====== Supplied data

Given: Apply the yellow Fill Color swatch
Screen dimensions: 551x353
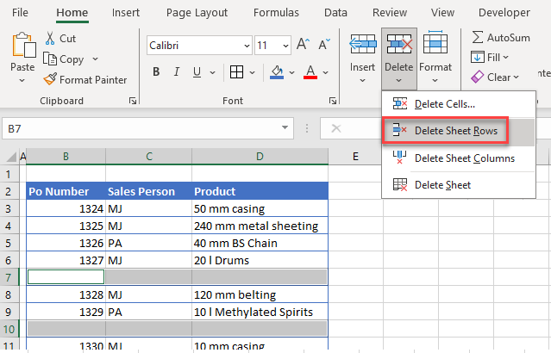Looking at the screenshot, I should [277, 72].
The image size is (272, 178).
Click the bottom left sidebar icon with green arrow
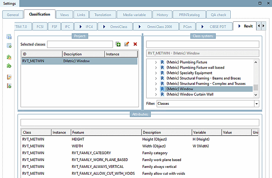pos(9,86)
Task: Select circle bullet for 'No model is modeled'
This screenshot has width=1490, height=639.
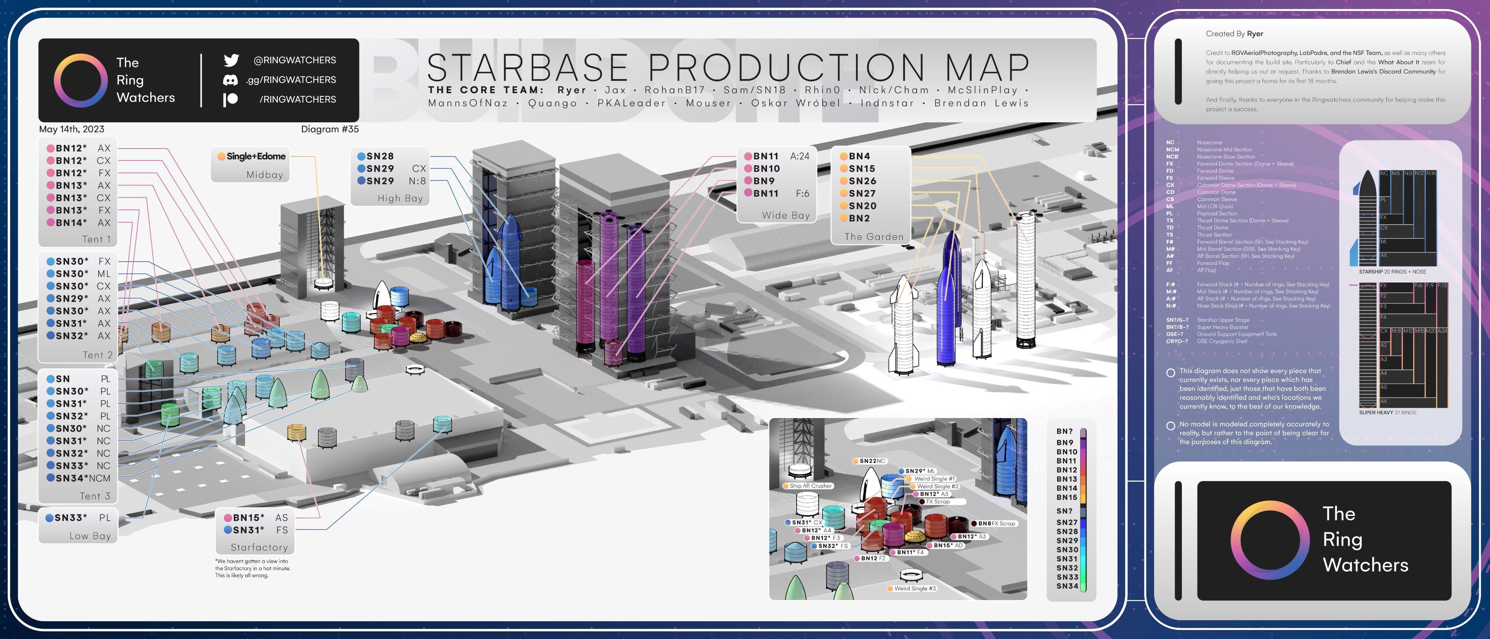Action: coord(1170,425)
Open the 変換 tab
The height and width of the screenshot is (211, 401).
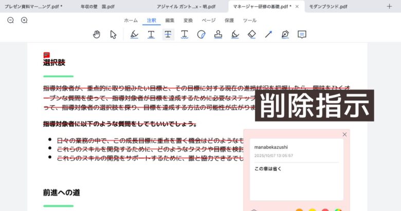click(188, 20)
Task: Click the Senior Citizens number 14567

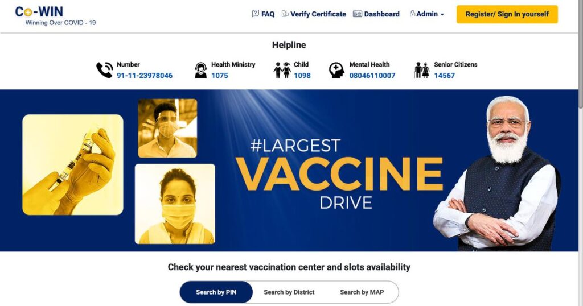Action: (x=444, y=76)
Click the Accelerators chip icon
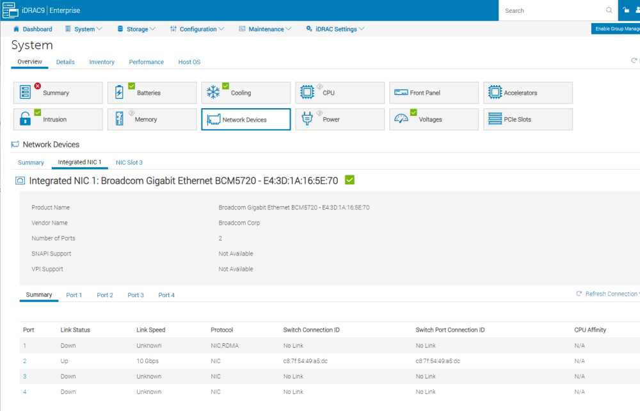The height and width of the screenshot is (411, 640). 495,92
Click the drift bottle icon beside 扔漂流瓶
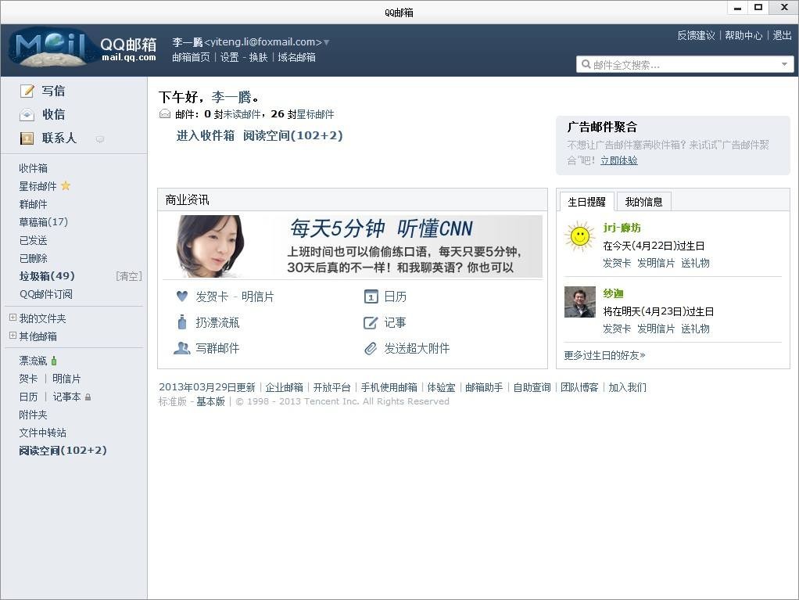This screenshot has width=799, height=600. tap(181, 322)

============

### Goal:
Reproduce all of the entries above word for word, leaving out the images.

### Answer:
Given: Apply the yellow Fill Color swatch
Screen dimensions: 551x353
Looking at the screenshot, I should [277, 72].
The image size is (272, 178).
Click the bottom left sidebar icon with green arrow
pos(9,86)
Task: Select circle bullet for 'No model is modeled'
This screenshot has width=1490, height=639.
Action: coord(1170,425)
Open the 変換 tab
The height and width of the screenshot is (211, 401).
click(188, 20)
Task: Click the Senior Citizens number 14567

Action: (x=444, y=76)
Click the Accelerators chip icon
The height and width of the screenshot is (411, 640). 495,92
Click the drift bottle icon beside 扔漂流瓶
This screenshot has width=799, height=600. tap(181, 322)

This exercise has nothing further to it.